Where will they go, an in-state public university for $8,893? That’s the average price per academic year in 2013-14, according to the College Board. A public university in another state comes in at $22,203. Add nearly $8,000 more for a private four-year institution. Junior colleges average less than $3,000.
Of course, this decision comes down to more than money. Where they’re accepted, career ambitions, the right fit, etc., are all important factors. Cost shouldn’t be the only one. There are ways to minimize the dent to your savings or the debt you or your child takes on.
Rule No. 1:
Understand the full price, not just tuition, but also room and board, food, and everything else. This goes for students who are putting themselves through school, and especially those for whom parents are footing the bill.
Rule No. 2:
Know what’s possible. I was able to pay my own way through a private university for about the same price as in-state tuition. I had the “luxury” of working in the admissions department, and I was lucky enough to earn several scholarships.
There is more scholarship money out there than most people realize, and you don’t have to be a rock-star student to get it.https://www.scholarships.com/financial-aid/college-scholarships/scholarships-by-state/missouri-scholarships/
With a combination of public and private scholarships, government grants and student loans, almost any qualified student can finance a college education. It pays to apply for as many as you can. There is no such thing as too many!

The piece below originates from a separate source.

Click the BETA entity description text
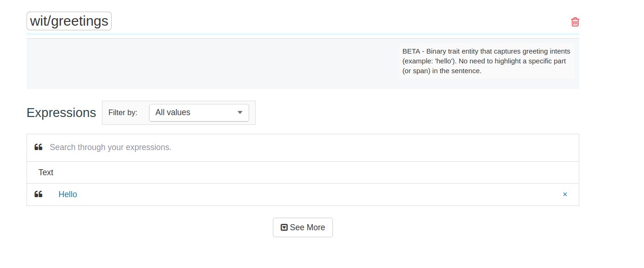This screenshot has height=268, width=644. [x=486, y=61]
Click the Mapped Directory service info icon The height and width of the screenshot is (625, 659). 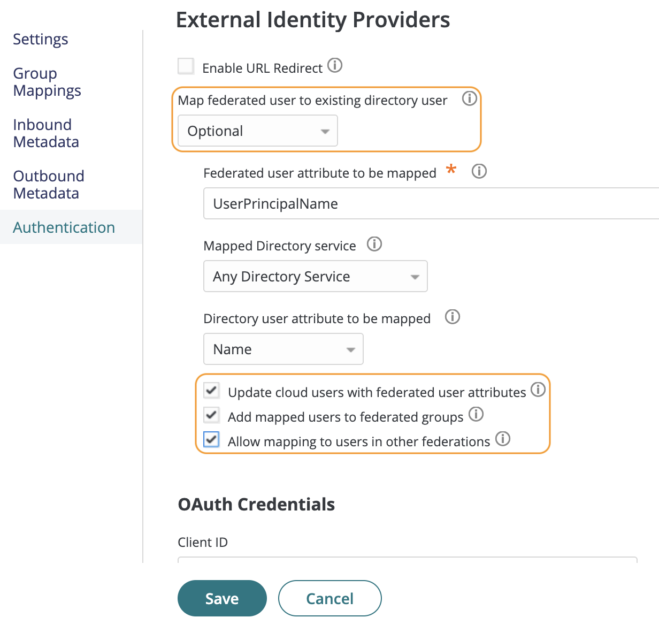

If you know financial assistance will be required, now is the time to explore the options. First, fill out the Free Application for Federal Student Aid (FAFSA, https://fafsa.ed.gov/) form early. Then talk to financial aid officers at the schools you are pursuing and ask them for an estimated “Expected Family Contribution” (http://www.finaid.org/calculators/finaidestimate.phtml), the estimate of parents' and/or a student's ability to contribute.
Rule No. 3:
Don’t overlook community colleges, especially if you’re pursuing a degree from an in-state university. Knocking out two years of requisite courses at less than half the price makes great sense, but you’ll want to make sure those credits will transfer to the four-year school. Some universities have relationships with their instate community colleges that map out an exact path.
The bottom line is, there are more options for higher education than ever. Do your research and ask the right questions on those college tours. The price of a college degree continues to rise. But so does the number of ways you can make it affordable.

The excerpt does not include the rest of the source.